Charlayne Hunter-Gault
Charlayne Hunter-Gault is featured in:
Charlayne Hunter-Gault is an award-winning journalist with more than 50 years in the industry, extending her work at various times to all media.
She is the author of four books—the latest an e book, called Corrective Rape, which details the devastating way some men in South Africa attempt to “correct” gay women’s sexual identity; To the Mountaintop: My Journey Through the Civil Rights Movement,” is a historical narrative for young readers grade nine and up ,published in by The New York Times and Roaring Brook Press. Her other two books are , New News Out of Africa: Uncovering the African Renaissance, Oxford University Press and “In My Place, “ a memoir of the Civil Rights Movement, fashioned around her experiences as the first black woman to attend the University of Georgia, in 1961, now a . Vintage Press paperback.
In 2005, she returned to NPR as a Special Correspondent after six years as CNN's Johannesburg bureau chief and correspondent. She joined CNN in April 1999 from National Public Radio, where she worked as the network's chief correspondent in Africa and was awarded a Peabody in 1998 for her coverage of the continent.
Hunter-Gault worked for 20 years with the PBS NewsHour, alternately as substitute anchor and national, as well as international correspondent . And she has now returned to the NewsHour as Special Correspondent, doing an unprecedented series called Race Matters, focusing on solutions to American’s ongoing race problem.

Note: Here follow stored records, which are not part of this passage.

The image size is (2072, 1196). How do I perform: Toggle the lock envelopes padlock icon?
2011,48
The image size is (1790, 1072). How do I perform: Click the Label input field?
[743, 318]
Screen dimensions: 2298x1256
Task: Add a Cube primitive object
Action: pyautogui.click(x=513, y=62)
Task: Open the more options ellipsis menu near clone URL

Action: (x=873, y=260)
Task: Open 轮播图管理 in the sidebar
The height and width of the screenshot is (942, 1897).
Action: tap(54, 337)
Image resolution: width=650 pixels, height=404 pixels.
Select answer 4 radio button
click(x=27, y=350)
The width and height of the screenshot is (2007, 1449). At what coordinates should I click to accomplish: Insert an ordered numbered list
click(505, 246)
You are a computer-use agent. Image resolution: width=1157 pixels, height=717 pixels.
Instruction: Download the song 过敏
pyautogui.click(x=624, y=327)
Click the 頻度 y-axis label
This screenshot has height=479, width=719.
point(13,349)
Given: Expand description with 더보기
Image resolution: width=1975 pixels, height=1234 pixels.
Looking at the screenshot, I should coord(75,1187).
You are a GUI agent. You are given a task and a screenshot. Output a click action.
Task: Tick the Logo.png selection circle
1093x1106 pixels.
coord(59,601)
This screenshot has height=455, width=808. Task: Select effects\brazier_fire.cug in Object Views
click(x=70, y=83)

She began her journalism career as a reporter for The New Yorker, to which she still contributes; then worked as a local news anchor for NBC's WRC-TV in Washington, D.C.; and as the Harlem bureau chief for The New York Times. Her numerous honors include two Emmy awards and two other Peabody awards—the first for her work on "Apartheid's People," a NewsHour series about South African life during apartheid. Over the years, she has been the recipient of numerous other awards for her work and in August, 2005, she was inducted in the National Association of Black Journalists Hall of Fame and in 2015 was inducted into the Atlanta Press Club Hall of Fame.
Hunter-Gault is a sought after public speaker, holds some three dozen honorary degrees and is on the board of The Committee to Protect Journalists.
She is married to businessman Ronald T. Gault, with whom she produces Passages--four South African Wine varietals. And she has two adult children, Suesan, an artist and singer and Chuma, an actor.